[[ Records supplied, beginning ]]

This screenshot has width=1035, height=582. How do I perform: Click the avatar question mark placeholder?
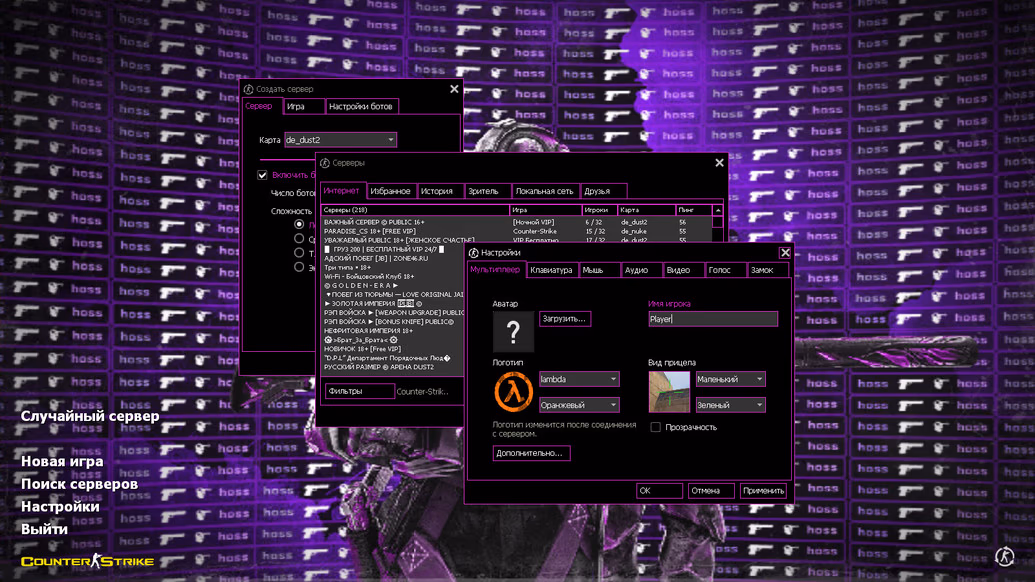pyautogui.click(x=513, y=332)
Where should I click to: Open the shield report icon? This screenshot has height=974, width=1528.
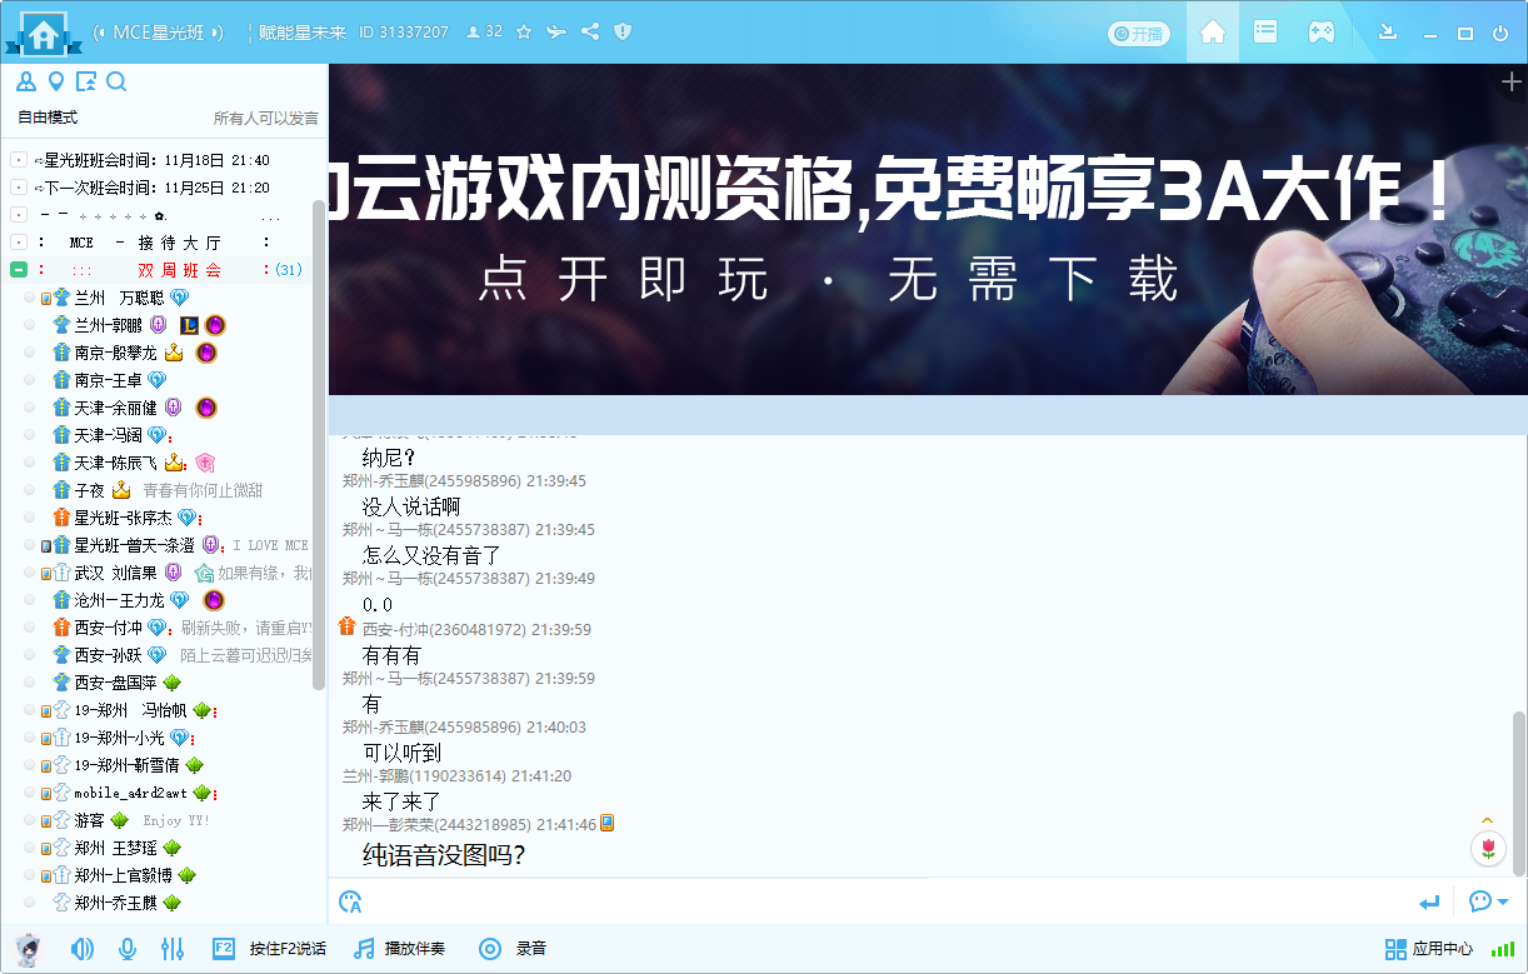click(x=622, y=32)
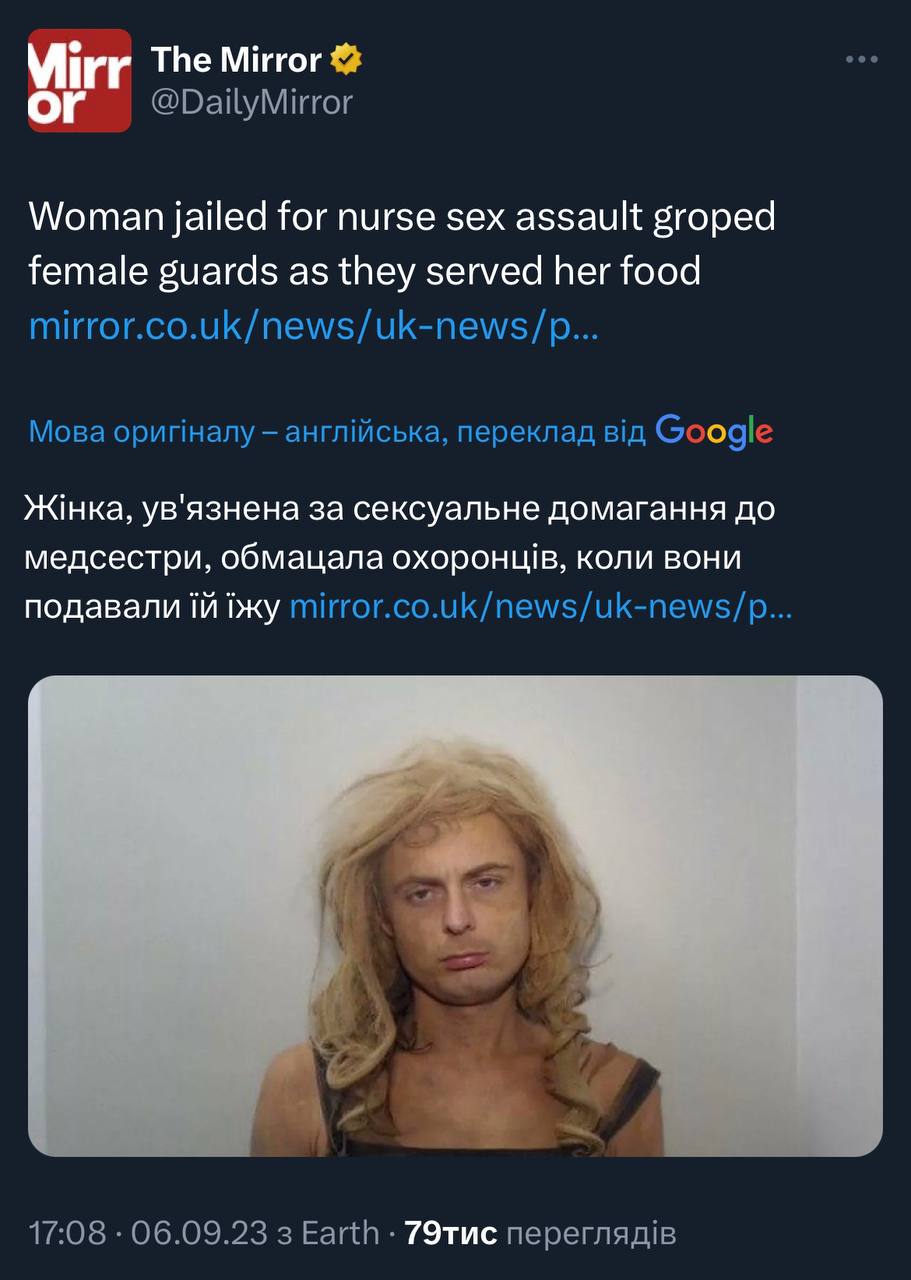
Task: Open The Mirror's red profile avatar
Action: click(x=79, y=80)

[[ Records supplied, end ]]

Because only the text is wanted, repeat all the entries exactly and leave out the pictures.

Solution to this problem »
This screenshot has width=1035, height=582. How do I perform: Click the avatar question mark placeholder?
pyautogui.click(x=513, y=332)
Where should I click to: Open the shield report icon? This screenshot has height=974, width=1528.
click(x=622, y=32)
Task: Open The Mirror's red profile avatar
Action: click(x=79, y=80)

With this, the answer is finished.